OraSure getting reports of high false positive readings for OraQuick HIV test

By Ted A. Knutson

Washington, Dec. 20 - OraSure Technologies, Inc. announced Tuesday it has taken action in response to recent reports that clinical sites in San Francisco and New York City and the L.A. Gay and Lesbian Center have recently experienced an increased level of false positive results using the company's OraQuick Advance Rapid HIV-½ Antibody Test with oral fluid.

OraQuick Advance is a rapid screening test for antibodies to both HIV-1 and HIV-2, which can be used at the point of care with oral fluid, finger stick and venipuncture whole blood and plasma samples.

Immediately after receiving the reports of the false positives, the company said it began a scientific and systematic evaluation of each situation and has been working in collaboration with affected customers, health care officials and government agencies, including the Centers for Disease Control and Prevention and the Food and Drug Administration, to determine the cause or causes for these unexpected results. These evaluations include the collection of test data, an assessment of test procedures, specimen collection and other clinical variables, which could affect results at the sites.

OraSure said it has already met with each of the agencies experiencing the high false positive readings and is working to resolve the issues.

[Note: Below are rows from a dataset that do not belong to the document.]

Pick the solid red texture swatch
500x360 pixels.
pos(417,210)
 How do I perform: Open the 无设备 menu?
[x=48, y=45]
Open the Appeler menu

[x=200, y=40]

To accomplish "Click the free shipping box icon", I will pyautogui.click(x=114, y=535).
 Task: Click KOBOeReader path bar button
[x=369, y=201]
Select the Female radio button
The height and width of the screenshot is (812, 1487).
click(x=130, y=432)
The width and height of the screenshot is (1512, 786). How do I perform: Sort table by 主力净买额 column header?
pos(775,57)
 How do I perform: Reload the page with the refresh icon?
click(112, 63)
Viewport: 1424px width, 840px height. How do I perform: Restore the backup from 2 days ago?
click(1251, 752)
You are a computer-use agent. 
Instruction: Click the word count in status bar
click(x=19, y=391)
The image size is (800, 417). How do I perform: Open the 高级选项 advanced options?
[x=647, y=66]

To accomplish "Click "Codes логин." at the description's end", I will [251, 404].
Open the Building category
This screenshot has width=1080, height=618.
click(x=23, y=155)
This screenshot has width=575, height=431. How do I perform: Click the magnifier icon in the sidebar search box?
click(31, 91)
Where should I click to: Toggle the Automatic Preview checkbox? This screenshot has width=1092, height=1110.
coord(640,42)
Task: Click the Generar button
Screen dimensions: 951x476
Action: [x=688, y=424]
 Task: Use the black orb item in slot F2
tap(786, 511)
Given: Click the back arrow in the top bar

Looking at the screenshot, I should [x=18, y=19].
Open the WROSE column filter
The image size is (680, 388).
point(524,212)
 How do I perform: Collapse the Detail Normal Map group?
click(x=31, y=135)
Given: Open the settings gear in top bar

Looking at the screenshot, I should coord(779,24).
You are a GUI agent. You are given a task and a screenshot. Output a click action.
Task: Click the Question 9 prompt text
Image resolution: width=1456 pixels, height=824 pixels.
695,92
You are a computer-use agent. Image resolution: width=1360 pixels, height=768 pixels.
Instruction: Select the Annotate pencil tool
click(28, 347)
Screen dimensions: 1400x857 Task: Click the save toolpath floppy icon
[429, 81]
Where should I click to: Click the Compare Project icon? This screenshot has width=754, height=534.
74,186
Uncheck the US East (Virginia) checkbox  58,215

OraSure said the findings to date indicate that the majority of sites within the affected regions, as well as many other regions throughout the country, have reported low rates of false positives for oral fluid that are within the label claims for OraQuick Advance. The company said it has contacted hundreds of customers that represent a large majority of all test usage in the field and will continue to closely monitor test performance throughout the country.

Bethlehem, Pa.-based OraSure Technologies develops, manufactures and markets oral fluid specimen collection devices using proprietary oral fluid technologies, diagnostic products including immunoassays and other in vitro diagnostic tests, and other medical devices.

The announcement was made in an 8-K filing with the Securities and Exchange Commission.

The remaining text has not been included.